Zartman- Fleur-de-Lys

Looking out to sea and wondering what it’s like out there. Danielle Zartman

La Scie, just on the north side of Cape John, is the first of the old French fishing ports encountered as you sail north along the east coast of Newfoundland. It is not an interesting place, except as a haven from bad weather, but it did have showers at the public wharf and a gas station nearby. In a testament to the latitudes we were getting to (we’d just crossed the 50th parallel of north latitude rounding Cape John), a notice at the head of the wharf strictly forbade the pelting of seals on it. We half hoped someone would disobey the injunction, so we could watch a seal being pelted. But no one did, and feeling very fresh from the showers, we left after breakfast the next day to take advantage of a rare un-swelly sea.

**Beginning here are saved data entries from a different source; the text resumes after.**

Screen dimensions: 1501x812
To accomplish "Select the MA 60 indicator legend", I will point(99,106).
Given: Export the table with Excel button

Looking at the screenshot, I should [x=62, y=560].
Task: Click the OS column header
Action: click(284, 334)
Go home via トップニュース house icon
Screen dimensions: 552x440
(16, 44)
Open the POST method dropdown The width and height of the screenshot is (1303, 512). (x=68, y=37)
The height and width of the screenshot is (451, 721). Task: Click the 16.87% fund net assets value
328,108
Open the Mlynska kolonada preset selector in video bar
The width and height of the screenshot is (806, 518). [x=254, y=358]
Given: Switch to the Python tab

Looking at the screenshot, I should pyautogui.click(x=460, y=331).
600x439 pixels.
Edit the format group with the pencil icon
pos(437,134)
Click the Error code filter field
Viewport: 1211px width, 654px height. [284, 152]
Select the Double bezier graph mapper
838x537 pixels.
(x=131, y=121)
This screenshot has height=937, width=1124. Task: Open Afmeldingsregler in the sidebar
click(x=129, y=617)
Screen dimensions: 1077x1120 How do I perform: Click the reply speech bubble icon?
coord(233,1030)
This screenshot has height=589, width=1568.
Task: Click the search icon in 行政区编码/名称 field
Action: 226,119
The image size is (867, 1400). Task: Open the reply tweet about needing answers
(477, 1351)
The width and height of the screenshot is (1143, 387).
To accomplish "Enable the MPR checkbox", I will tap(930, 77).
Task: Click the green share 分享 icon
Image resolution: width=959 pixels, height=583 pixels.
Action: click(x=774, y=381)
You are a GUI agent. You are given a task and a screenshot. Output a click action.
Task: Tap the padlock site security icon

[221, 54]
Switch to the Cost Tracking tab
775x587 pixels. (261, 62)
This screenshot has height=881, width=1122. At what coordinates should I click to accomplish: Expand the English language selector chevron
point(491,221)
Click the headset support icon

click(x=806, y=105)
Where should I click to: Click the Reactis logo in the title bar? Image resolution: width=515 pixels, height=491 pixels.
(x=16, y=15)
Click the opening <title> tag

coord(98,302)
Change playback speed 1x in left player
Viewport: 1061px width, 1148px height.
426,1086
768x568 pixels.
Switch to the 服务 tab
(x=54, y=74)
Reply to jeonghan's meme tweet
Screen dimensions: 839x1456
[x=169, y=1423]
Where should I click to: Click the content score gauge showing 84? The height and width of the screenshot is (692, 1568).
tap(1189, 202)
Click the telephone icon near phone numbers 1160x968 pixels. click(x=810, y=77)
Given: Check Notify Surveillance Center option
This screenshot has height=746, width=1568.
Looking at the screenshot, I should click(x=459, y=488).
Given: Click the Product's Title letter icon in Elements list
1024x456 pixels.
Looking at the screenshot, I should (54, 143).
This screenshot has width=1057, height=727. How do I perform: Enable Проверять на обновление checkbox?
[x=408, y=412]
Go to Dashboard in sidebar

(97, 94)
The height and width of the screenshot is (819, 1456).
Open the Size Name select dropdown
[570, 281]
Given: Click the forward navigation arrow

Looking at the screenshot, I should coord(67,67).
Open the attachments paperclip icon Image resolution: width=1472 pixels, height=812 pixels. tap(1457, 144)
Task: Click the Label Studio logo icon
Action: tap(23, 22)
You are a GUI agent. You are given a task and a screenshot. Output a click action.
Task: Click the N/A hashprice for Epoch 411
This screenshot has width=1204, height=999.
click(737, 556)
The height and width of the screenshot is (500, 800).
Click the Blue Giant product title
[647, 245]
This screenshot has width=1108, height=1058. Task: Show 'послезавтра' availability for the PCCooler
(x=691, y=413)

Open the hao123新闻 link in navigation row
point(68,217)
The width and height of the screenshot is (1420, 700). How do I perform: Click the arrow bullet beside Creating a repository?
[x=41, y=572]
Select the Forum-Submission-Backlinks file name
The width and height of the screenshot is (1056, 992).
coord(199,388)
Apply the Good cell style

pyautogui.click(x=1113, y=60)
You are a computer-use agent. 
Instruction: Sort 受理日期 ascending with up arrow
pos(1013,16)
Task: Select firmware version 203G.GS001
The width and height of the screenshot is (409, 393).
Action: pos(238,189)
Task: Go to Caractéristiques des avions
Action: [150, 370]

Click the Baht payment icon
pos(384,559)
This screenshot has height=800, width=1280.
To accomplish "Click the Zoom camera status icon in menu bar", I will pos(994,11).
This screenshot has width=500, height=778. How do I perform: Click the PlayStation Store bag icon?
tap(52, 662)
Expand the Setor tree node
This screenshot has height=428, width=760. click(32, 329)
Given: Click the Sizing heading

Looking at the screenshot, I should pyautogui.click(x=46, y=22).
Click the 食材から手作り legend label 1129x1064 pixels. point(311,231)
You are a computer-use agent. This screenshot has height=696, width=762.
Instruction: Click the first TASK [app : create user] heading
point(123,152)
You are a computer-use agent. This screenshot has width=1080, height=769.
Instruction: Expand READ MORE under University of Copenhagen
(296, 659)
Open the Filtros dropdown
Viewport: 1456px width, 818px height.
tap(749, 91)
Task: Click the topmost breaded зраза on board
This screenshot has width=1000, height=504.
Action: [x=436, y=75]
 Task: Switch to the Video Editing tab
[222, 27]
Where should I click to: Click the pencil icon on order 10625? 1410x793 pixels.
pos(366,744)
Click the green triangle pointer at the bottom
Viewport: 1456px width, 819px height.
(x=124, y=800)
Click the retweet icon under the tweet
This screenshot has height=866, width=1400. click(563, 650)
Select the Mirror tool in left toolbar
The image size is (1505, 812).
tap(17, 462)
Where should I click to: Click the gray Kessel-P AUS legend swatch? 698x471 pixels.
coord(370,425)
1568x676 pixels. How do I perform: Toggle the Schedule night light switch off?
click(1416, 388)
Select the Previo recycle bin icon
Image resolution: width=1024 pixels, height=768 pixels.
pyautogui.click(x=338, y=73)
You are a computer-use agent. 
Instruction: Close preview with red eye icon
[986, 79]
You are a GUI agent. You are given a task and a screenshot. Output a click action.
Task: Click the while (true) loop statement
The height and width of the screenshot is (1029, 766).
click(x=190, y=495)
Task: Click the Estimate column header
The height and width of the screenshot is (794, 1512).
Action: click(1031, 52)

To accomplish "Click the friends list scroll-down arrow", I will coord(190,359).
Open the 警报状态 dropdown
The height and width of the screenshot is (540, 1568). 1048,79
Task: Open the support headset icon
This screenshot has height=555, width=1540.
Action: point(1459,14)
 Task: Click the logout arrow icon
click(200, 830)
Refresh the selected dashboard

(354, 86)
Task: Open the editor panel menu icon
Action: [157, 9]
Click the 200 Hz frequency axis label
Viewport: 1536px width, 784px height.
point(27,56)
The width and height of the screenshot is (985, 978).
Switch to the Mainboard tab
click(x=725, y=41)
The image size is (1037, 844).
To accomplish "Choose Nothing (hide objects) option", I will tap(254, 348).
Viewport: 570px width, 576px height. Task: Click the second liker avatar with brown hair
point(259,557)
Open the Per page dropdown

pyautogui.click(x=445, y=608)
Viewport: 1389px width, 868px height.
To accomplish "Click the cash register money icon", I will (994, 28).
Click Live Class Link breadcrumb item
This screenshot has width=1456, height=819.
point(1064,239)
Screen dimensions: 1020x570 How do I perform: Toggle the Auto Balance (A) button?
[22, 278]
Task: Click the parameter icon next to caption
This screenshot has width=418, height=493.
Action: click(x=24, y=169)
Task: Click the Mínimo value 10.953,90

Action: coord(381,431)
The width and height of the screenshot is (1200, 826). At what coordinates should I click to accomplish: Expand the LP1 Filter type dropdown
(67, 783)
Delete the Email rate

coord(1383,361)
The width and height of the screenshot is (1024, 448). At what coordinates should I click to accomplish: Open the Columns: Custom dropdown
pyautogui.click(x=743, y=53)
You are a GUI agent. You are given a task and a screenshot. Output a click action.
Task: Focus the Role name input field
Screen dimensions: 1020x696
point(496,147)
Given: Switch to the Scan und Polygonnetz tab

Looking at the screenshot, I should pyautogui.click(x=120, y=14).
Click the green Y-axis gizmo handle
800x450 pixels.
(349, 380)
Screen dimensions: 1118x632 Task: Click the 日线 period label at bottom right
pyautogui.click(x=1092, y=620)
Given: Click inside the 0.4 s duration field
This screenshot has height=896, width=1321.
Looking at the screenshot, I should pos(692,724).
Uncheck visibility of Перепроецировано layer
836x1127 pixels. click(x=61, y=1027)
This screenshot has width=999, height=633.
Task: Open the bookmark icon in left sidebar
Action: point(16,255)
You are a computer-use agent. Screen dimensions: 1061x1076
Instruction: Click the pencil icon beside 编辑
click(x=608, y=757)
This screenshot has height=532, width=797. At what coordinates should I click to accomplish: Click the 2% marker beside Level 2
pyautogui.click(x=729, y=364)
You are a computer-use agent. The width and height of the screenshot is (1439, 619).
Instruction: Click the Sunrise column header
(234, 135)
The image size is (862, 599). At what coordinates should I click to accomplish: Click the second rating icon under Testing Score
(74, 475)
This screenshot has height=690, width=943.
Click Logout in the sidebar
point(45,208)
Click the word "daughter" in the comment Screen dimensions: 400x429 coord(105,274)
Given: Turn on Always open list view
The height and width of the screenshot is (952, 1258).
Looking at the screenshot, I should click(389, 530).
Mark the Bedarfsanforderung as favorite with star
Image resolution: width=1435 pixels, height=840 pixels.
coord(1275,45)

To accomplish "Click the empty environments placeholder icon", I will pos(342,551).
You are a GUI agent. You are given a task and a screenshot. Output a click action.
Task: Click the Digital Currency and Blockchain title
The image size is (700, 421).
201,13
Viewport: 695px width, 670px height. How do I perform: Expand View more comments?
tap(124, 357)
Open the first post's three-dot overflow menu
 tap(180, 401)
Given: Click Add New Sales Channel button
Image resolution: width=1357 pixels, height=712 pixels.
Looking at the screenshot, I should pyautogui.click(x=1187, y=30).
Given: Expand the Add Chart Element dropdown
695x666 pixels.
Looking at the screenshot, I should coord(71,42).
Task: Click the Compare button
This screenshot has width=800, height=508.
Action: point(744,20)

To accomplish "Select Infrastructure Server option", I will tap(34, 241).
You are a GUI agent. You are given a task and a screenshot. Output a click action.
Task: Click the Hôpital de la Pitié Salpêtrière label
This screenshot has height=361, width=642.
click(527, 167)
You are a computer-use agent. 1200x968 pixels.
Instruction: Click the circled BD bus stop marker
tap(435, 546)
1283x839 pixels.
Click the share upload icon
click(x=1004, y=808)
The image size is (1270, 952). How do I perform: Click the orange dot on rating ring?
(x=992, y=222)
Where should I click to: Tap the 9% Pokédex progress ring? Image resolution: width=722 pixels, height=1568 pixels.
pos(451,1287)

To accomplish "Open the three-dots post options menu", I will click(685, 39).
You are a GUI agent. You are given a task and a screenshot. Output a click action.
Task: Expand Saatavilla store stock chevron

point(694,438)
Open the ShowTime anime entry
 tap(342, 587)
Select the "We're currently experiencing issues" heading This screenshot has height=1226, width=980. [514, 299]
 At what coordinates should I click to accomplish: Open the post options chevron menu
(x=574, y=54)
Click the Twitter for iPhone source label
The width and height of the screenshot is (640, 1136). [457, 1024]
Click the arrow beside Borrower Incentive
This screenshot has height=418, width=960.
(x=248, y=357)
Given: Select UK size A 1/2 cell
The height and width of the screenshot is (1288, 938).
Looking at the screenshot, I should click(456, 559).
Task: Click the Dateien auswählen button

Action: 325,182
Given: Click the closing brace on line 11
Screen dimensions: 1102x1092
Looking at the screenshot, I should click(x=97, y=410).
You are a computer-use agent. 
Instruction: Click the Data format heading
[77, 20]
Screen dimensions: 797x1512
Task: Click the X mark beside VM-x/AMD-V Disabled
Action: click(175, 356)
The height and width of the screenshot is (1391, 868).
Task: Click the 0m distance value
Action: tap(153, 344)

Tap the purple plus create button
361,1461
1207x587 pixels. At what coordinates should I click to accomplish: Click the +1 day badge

It was only 20 miles or so to Fleur de Lys, named so after a three-pointed hill that rises above the harbor. While Danielle read to Antigone and Emily down below, Damaris kept me company at the helm. This is less restful than it sounds. I made the mistake once of playing with some of her dolls, walking them about and giving them voices, and now I’m required constantly to do “Funny Shows.” It could be the same one over and over, for all she cares, as long as I’m careful to do it exactly as she remembers it. I can’t, of course, so sometimes her doll is a tyrant queen, wielding an iron bamboo spoon with which she orders her varlets about; sometimes she’s a shopkeeper, and the other dolls buy her goods. It takes more imagination than I can command sometimes, when I have to pay attention to my steering and the mainsail looks like wanting to gybe. But today the steering was easy and after a couple of shows, followed by pretending to die noisily and dramatically of pig bites, Fleur de Lys harbor hove itself into view.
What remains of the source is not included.